*** Study material ***
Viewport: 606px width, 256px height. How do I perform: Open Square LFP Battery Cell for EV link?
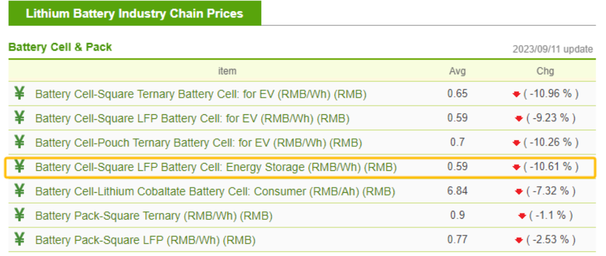(192, 118)
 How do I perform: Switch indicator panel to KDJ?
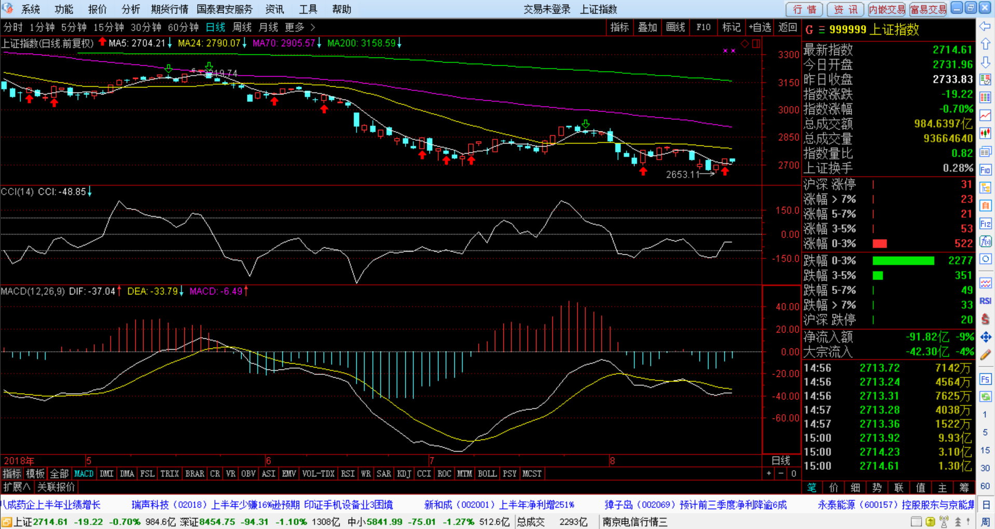click(x=404, y=474)
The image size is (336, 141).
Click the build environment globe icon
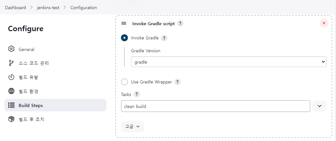[11, 91]
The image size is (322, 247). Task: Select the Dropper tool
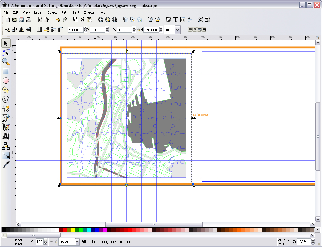6,165
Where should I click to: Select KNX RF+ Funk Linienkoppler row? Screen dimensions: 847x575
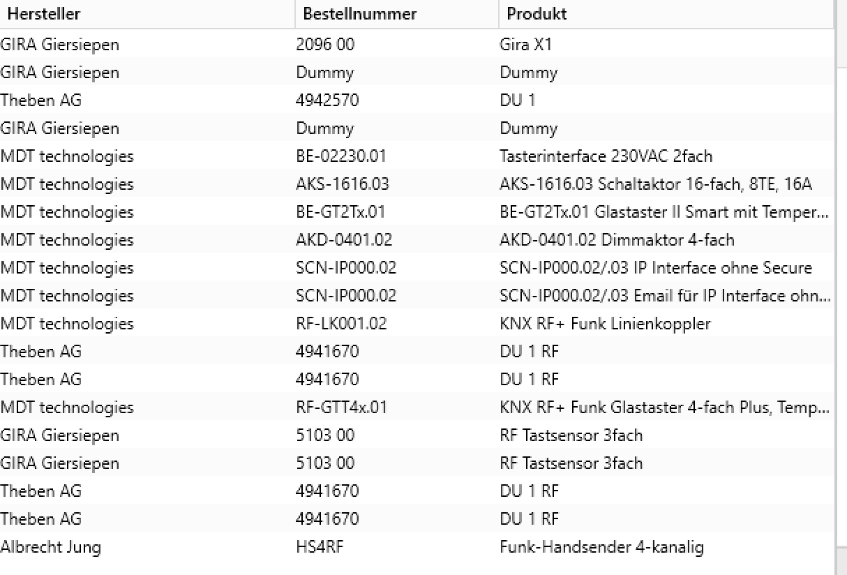pyautogui.click(x=605, y=324)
*** End of Study material ***
- Your objective
Output each record above word for word, leaving out images.

- Answer box
Viewport: 606px width, 256px height. How do I perform: Open Square LFP Battery Cell for EV link?
(192, 118)
 How do I perform: Switch indicator panel to KDJ?
click(x=404, y=474)
The image size is (336, 141).
Click the build environment globe icon
[11, 91]
The image size is (322, 247). Task: Select the Dropper tool
6,165
Where should I click to: Select KNX RF+ Funk Linienkoppler row? Screen dimensions: 847x575
pyautogui.click(x=605, y=324)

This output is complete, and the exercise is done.